The novel tells the tale of three human explorers from Earth who visit a planet orbiting the star Betelgeuse, in which great apes are the dominant intelligent and civilized species, whereas humans are reduced to a savage animal-like state.

Plot
In a frame story, a rich couple sailing alone in space, Jinn and Phyllis, rescue and translate a manuscript from a floating bottle. The manuscript was written by journalist Ulysse Mérou, who in 2500 was invited by wealthy Professor Antelle to accompany him and his disciple, physician Arthur Levain, to Betelgeuse. Because they travel close to the speed of light, time dilation causes centuries to pass on Earth during their two years in transit. They land their shuttle on a temperate, lushly forested planet which they name Soror (Latin for sister). They can breathe the air, drink the water and eat the fruit. Attracted by a woman whom they call Nova, they swim below a scenic waterfall. She is frightened by their pet chimpanzee, Hector, and strangles it. Her tribe, who exhibit the behavior of dumb animals, wreck the newcomers' clothing and shuttle.

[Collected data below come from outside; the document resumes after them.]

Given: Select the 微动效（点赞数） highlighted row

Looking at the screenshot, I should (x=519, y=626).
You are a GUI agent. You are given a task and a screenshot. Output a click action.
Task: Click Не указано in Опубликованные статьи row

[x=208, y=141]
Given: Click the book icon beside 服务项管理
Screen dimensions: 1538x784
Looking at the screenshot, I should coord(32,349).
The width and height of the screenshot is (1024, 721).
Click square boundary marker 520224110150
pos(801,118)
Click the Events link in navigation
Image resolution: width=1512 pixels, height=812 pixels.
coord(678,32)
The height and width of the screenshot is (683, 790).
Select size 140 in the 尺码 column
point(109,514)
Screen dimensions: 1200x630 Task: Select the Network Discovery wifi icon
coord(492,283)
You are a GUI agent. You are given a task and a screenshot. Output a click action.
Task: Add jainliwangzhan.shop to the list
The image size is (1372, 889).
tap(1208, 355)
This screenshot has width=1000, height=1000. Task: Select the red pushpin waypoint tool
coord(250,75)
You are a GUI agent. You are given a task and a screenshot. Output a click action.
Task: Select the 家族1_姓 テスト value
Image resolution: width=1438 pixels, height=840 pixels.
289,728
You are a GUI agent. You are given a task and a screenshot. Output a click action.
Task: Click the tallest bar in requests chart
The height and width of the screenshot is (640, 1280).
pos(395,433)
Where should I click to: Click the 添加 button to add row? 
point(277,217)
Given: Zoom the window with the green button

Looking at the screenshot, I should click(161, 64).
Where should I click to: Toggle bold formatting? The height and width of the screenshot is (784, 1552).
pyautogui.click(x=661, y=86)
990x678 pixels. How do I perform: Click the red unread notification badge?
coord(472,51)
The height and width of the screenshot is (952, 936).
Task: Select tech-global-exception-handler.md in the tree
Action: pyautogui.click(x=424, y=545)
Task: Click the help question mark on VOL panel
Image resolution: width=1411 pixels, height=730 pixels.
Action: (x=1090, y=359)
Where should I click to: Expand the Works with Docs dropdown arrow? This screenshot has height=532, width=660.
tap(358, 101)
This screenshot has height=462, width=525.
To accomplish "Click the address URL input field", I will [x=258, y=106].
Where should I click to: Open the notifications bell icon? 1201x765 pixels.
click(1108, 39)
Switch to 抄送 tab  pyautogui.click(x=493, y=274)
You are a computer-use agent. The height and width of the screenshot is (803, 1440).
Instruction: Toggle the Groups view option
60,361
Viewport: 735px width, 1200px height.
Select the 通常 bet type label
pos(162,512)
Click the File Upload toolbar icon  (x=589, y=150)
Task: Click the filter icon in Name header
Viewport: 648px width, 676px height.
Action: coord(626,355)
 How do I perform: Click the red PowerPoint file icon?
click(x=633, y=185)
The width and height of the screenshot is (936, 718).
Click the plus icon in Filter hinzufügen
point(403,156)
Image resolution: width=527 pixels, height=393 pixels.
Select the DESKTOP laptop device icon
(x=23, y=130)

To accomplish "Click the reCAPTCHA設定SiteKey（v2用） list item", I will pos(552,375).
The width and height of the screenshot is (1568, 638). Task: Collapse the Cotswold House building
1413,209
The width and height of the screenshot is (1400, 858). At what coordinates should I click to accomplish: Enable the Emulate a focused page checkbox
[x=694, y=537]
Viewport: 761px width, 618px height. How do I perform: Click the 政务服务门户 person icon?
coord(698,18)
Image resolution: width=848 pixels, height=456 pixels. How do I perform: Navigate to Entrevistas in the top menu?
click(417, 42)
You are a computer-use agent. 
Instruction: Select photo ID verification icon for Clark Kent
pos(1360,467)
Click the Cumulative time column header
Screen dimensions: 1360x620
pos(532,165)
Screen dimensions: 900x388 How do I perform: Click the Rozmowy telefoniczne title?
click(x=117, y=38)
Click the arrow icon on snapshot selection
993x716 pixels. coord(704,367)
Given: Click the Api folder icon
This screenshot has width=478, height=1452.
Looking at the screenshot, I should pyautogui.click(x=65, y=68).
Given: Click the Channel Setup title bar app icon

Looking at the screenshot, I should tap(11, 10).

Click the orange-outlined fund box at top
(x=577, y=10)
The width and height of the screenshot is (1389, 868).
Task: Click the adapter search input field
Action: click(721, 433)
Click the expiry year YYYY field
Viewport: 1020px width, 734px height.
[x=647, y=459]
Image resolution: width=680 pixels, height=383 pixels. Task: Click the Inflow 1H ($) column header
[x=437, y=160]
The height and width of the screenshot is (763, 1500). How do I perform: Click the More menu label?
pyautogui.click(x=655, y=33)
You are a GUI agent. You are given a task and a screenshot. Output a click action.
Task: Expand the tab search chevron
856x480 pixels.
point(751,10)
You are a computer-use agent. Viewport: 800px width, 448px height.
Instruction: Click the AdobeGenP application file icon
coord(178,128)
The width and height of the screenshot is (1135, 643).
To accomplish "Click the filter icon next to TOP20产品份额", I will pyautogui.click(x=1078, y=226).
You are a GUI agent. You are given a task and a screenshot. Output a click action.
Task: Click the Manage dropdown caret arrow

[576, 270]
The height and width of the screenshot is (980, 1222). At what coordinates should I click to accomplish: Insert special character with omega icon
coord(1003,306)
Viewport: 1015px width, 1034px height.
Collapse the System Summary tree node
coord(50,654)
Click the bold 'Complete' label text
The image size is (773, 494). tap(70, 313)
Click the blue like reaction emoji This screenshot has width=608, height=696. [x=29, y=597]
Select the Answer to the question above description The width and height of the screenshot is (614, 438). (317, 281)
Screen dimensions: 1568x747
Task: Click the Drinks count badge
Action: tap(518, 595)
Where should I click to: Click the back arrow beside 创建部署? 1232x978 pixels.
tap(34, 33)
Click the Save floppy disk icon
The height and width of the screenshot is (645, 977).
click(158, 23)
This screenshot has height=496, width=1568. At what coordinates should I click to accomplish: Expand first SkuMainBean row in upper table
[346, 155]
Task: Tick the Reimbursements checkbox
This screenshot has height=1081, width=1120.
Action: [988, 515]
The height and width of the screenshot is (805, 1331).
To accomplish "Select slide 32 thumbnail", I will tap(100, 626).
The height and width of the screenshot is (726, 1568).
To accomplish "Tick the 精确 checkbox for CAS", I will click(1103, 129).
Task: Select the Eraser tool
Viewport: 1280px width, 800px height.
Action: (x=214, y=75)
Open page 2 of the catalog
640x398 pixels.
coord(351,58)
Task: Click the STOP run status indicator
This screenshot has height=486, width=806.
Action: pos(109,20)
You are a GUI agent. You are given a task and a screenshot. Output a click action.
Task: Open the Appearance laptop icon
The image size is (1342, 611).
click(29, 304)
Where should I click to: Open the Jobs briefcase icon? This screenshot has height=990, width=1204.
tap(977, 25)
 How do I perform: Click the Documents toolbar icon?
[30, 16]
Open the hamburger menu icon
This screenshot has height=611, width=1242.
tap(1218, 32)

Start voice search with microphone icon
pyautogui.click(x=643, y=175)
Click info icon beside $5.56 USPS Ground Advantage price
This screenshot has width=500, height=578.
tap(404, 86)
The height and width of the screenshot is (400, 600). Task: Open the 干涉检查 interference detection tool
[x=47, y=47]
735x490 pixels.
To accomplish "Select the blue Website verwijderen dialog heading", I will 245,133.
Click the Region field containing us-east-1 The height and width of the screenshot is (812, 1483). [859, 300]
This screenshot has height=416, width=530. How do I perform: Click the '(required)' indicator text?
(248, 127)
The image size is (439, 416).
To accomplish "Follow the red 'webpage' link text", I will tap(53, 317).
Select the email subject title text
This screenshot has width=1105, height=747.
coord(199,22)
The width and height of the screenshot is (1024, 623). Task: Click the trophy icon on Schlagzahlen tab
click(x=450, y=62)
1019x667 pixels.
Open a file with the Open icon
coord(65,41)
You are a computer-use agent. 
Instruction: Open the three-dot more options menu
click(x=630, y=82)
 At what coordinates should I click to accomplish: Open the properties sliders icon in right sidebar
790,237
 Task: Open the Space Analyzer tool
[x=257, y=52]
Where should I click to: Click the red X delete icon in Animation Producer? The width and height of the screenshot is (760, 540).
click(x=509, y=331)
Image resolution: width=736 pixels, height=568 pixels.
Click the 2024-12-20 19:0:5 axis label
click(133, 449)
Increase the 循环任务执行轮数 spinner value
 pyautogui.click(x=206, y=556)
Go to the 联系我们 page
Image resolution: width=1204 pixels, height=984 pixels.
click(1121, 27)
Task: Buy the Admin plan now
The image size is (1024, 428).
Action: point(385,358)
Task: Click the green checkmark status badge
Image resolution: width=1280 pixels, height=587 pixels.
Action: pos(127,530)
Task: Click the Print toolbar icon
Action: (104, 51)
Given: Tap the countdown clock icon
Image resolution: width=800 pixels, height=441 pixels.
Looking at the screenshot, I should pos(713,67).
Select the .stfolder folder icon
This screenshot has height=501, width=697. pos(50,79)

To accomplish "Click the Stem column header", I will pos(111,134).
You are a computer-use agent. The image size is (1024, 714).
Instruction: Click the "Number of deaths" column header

Gorillas, fully dressed as hunters, attack the tribe with firearms. Many are killed, including Arthur. Ulysse is captured with the survivors and brought to a city populated by apes. Ape clothing matches that of 20th century Earth humans, except that the apes wear gloves instead of shoes on their prehensile feet. The apes smoke tobacco, photograph their hunting trophies, drink through straws and appear utterly civilized. Their society is divided into three strata: aggressive gorilla police and military, conservative orangutan politicians and religious authorities, and liberal chimpanzee scientists.

In an urban biological research facility, Ulysse recognizes conditioning methods being used on captured humans. He is mated with Nova. Curious chimpanzee researcher Zira takes an interest in his geometric drawings and his ability to speak a few simian words. With help from Zira's fiancé, Cornélius, Ulysse makes a speech in front of several thousand apes. He is granted freedom and is given tailored clothing. Antelle reverts to primitive humanity in the zoo and is moved to the laboratory for safety, where he is mated to a young female.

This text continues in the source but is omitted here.